Exposé

Analyse du rapport sur la libre circulation des personnes: Focus sur la Suisse latine

Voici quelques années, un article polémique d’un hebdomadaire alémanique a qualifié les romands de « grecs de la Suisse ». En résumé, il était postulé que les romands travailleraient moins et qu’entre autres pour cette raison, la Romandie souffre d’un taux de chômage moyen plus élevé que la Suisse alémanique. Il est bien évident que cette caricature n’est pas juste. 

Manfred Bühler
Manfred Bühler
Cortébert (BE)

En revanche, il est effectivement exact que les taux de chômage sont plus élevés dans les cantons romands en comparaison à la moyenne suisse. En juin, la moyenne suisse était de 3%. Selon la statistique du SECO[1] les taux se présentaient comme suit en Romandie : NE = 5,2%, GE = 5,1%, JU = 4,3%, VD = 4,2%. Tous les cantons exclusivement francophones se situaient donc largement au-dessus de la moyenne. Les cantons bilingues présentent déjà une autre image : VS = 2,9%, FR = 2,2% et BE = 2,4%.

Tâches à réaliser:
[1] D'après le texte sur la Suisse latine, quel était le taux de chômage moyen en Suisse en juin ?
[2] Poursuivez, s'il vous plaît, le texte sur la Suisse latine à partir de sa dernière phrase.

Données enregistrées:
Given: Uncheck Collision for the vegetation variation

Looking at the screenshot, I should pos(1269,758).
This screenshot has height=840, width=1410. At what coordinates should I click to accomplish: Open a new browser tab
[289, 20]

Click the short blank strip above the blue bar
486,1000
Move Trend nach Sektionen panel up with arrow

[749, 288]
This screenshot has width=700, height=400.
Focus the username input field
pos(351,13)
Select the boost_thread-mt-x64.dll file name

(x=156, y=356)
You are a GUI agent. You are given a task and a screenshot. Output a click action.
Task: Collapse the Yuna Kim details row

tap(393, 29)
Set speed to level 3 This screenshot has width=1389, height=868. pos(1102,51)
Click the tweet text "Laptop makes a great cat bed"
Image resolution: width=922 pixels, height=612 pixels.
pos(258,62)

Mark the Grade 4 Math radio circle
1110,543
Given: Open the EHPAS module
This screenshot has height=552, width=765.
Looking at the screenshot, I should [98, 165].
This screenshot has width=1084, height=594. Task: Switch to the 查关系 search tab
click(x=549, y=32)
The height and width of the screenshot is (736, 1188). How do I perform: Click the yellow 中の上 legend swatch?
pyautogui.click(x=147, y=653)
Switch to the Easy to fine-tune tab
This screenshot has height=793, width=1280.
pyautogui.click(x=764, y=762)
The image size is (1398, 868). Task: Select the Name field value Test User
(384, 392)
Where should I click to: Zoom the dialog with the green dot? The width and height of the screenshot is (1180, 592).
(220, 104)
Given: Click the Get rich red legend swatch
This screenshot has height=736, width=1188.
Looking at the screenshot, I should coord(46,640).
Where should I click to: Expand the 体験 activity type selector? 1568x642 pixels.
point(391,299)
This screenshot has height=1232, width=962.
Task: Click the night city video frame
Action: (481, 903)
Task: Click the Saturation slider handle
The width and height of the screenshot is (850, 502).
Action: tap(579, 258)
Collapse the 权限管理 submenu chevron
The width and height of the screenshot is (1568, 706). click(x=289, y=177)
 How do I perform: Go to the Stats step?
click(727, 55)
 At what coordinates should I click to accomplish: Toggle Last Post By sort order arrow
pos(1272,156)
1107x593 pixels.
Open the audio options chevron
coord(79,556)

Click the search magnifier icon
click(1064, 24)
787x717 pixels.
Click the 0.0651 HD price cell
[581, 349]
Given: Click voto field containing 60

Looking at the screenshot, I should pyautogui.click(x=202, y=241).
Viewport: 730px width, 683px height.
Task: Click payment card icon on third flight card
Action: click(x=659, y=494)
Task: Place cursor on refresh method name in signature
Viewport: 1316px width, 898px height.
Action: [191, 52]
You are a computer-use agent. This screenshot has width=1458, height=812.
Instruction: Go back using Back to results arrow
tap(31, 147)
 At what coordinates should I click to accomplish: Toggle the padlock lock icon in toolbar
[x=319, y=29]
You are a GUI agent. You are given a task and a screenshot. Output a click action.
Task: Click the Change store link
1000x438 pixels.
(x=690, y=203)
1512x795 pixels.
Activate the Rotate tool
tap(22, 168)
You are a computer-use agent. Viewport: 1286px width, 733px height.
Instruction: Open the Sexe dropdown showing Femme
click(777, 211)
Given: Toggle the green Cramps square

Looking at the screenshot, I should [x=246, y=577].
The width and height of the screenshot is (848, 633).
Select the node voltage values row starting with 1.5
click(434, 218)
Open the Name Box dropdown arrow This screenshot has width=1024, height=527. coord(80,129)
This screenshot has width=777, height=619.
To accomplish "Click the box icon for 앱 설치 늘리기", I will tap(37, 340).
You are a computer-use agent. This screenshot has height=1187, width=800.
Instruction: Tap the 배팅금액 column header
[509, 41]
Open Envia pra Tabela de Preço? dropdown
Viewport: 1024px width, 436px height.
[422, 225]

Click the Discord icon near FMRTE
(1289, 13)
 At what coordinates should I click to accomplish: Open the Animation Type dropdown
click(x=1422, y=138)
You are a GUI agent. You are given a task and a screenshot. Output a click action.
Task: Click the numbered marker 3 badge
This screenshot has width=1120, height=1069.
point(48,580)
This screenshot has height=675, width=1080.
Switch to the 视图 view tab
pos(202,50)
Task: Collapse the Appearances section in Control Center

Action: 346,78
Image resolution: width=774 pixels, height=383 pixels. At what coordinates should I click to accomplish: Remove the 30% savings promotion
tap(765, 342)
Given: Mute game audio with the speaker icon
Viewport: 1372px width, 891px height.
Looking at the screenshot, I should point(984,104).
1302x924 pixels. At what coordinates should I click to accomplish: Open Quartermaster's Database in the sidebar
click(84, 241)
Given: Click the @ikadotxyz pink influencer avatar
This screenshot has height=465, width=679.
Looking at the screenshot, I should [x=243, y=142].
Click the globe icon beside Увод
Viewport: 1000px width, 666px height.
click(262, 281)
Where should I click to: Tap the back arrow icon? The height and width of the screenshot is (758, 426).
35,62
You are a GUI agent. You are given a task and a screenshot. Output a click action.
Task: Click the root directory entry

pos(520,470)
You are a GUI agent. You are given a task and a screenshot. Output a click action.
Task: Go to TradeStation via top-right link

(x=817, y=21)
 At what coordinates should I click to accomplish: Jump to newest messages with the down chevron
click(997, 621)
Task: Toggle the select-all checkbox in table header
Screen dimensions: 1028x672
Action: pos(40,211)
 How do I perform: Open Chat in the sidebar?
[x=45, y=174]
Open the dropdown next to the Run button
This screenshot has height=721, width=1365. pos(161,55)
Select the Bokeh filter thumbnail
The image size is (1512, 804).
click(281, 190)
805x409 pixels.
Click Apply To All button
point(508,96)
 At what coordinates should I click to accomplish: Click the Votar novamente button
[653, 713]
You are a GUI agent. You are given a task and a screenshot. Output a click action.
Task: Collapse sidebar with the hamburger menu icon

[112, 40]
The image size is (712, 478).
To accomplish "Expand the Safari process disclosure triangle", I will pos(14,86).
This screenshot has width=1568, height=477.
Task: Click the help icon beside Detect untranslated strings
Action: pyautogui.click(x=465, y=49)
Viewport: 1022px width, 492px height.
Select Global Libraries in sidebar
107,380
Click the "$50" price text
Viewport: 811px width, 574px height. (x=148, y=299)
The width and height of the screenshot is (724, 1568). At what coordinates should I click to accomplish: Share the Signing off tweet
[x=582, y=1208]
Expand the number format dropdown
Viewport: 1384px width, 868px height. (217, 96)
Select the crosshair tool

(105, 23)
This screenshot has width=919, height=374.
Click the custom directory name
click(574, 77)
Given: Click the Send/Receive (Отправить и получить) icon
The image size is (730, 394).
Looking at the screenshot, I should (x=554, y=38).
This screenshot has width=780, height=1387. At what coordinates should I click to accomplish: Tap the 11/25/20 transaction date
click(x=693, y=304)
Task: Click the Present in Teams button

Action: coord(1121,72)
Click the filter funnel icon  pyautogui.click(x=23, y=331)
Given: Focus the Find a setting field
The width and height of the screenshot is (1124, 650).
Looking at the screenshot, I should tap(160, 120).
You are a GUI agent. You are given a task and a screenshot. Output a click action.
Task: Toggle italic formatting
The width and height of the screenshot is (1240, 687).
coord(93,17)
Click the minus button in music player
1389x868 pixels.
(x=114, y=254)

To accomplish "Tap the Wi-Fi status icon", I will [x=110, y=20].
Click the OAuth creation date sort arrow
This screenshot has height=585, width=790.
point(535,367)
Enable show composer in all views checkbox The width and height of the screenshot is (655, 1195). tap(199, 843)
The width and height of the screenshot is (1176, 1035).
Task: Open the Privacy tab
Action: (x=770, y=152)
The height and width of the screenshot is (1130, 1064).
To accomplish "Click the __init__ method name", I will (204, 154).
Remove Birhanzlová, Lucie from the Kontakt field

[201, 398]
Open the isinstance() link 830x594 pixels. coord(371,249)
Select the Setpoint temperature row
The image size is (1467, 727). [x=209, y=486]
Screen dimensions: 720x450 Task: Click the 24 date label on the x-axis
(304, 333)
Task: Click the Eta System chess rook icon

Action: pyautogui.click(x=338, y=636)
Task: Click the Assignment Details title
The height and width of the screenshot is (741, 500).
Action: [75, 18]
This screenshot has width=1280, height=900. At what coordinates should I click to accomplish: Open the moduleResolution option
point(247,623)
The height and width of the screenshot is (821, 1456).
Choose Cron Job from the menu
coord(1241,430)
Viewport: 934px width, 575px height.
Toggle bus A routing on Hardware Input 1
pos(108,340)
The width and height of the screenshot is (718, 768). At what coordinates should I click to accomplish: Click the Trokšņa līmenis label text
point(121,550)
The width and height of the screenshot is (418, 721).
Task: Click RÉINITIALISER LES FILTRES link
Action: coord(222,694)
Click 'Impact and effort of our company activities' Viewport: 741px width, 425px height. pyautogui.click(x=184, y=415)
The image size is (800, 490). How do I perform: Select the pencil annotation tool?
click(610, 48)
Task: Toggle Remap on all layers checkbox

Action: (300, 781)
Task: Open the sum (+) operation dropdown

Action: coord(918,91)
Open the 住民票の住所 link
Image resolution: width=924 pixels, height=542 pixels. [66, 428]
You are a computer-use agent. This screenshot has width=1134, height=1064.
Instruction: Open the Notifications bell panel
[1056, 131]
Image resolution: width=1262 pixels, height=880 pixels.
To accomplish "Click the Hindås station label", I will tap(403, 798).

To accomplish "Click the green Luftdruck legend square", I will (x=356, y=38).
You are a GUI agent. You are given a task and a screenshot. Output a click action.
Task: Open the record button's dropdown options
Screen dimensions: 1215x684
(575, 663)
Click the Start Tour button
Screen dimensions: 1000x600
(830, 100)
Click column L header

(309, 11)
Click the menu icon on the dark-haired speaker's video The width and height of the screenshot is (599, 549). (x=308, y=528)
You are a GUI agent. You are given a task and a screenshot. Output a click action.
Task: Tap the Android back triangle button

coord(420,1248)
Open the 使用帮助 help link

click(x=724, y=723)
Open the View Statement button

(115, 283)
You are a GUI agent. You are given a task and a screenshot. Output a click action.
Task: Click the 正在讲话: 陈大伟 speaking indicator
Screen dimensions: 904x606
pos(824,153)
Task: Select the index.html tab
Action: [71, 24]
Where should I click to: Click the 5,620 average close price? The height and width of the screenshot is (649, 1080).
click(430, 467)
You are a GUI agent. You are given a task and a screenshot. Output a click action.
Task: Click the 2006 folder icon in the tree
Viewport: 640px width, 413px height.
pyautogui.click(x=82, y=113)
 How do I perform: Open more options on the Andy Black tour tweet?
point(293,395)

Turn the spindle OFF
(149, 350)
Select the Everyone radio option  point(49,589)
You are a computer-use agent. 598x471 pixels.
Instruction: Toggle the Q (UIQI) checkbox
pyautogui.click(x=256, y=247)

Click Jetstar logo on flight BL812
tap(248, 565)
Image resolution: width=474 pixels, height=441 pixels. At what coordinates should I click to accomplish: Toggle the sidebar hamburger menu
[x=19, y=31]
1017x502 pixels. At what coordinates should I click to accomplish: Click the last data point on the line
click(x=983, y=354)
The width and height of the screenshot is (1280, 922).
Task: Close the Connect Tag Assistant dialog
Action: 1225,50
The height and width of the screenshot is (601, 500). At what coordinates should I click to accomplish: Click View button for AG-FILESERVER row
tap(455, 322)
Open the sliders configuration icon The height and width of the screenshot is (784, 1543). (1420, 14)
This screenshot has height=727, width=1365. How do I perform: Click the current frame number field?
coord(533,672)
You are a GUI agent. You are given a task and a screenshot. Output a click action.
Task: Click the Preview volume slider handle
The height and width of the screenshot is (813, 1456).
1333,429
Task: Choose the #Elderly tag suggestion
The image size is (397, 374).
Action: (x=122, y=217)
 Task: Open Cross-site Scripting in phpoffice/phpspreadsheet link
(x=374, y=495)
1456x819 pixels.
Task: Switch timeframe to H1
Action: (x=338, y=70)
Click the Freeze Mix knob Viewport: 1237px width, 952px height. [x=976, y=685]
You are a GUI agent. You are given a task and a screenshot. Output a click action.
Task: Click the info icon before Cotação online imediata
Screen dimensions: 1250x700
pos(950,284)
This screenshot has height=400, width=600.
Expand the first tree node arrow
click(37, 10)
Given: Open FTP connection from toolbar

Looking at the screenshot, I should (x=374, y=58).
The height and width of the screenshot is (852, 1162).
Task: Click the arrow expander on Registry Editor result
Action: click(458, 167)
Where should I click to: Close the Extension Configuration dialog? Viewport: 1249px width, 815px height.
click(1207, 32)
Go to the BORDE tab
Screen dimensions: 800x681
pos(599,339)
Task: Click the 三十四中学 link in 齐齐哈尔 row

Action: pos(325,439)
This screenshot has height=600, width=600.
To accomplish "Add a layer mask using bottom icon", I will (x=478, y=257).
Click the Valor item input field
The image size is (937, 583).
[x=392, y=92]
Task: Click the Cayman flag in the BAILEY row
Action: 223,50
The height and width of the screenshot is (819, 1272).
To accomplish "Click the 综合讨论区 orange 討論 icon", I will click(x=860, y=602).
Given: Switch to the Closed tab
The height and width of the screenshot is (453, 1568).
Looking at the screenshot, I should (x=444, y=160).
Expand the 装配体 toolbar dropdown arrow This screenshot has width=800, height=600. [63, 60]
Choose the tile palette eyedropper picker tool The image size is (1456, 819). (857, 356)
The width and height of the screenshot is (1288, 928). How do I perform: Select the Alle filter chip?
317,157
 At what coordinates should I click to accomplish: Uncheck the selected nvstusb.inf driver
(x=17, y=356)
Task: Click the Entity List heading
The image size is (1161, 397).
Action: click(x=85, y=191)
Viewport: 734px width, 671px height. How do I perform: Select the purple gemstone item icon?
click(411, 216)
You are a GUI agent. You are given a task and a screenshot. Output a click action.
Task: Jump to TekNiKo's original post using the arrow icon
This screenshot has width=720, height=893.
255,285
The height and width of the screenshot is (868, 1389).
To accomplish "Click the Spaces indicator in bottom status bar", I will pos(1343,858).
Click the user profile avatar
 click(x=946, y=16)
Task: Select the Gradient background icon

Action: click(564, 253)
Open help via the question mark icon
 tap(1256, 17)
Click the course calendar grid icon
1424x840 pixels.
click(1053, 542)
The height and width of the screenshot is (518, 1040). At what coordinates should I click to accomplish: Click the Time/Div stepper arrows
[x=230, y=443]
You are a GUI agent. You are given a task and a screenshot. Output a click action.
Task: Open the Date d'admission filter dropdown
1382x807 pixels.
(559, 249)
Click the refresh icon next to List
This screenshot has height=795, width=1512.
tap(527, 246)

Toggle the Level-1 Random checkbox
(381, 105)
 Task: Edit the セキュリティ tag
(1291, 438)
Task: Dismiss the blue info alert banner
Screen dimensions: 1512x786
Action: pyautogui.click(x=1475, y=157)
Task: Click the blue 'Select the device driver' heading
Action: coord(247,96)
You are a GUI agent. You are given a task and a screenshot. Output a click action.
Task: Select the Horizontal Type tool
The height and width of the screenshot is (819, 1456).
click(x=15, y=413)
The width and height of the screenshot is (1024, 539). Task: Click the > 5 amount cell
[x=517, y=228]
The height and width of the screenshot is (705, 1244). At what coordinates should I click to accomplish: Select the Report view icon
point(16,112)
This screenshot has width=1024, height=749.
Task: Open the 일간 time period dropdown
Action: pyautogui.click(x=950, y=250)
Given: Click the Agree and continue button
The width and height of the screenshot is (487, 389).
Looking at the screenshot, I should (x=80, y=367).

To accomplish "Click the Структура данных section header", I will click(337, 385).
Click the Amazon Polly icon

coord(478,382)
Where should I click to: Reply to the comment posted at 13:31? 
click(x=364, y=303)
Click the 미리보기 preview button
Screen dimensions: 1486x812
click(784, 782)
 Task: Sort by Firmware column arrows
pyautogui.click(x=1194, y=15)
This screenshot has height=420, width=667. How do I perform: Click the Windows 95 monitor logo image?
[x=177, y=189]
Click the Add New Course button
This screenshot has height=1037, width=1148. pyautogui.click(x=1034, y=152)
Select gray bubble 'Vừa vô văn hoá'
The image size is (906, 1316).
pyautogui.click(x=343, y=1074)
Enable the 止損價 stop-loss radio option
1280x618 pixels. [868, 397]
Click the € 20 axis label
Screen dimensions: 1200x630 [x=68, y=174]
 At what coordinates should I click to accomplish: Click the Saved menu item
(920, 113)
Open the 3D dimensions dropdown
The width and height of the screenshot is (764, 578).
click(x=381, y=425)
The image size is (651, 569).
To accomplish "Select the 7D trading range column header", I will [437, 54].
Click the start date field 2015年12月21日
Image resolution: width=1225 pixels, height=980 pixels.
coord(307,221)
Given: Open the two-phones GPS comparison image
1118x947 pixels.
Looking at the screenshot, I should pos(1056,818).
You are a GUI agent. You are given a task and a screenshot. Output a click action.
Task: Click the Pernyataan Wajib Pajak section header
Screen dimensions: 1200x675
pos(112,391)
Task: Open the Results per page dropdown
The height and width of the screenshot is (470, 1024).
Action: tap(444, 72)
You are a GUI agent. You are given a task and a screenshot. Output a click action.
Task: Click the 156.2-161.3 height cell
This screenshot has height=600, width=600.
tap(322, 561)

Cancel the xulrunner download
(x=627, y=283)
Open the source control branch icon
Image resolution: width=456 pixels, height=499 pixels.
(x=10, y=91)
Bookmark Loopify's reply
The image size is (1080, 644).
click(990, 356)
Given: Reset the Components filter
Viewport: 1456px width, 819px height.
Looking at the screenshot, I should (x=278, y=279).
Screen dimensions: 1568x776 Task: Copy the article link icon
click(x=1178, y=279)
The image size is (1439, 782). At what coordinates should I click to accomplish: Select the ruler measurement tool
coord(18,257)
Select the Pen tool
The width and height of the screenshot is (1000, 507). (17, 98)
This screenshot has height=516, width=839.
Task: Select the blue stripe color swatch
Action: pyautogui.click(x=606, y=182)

Tâches résolues:
[1] En juin, la moyenne suisse était de 3 %.

[2]
Dès lors, on peut se demander quelle est la cause de ces chiffres. Approfondissons donc le sujet et considérons un certain nombre de faits.

Selon le rapport du 4 juillet de l’Observatoire relatif à l’Accord sur la libre circulation des personnes entre la Suisse et l’UE, l’immigration nette par canton est très variable (pages 22-23 du rapport). Ce sont essentiellement les cantons des centres économiques qui attirent l’immigration nette (région lémanique, Bâle, Zurich). Les cantons touristiques tels que le Valais, les Grisons et le Tessin ne sont pas en reste et suivent pas loin derrière.

En ce qui concerne les frontaliers, l’image est très différente. Les taux les plus élevés concernent Genève et le Tessin, qui dépassent 20% de frontaliers par rapport aux actifs. Ils sont suivis entre autres par Neuchâtel, le Jura, Bâle et Schaffhouse, qui se situent entre 10 et 20% de frontaliers parmi les actifs. Ces cantons se trouvent aussi tout en haut de la statistique relative aux résidents de courte durée soumis à l’obligation d’annonce (page 24 du rapport), en particulier GE (2), VS (3), VD (8) et JU (9). Le Tessin occupe le premier rang.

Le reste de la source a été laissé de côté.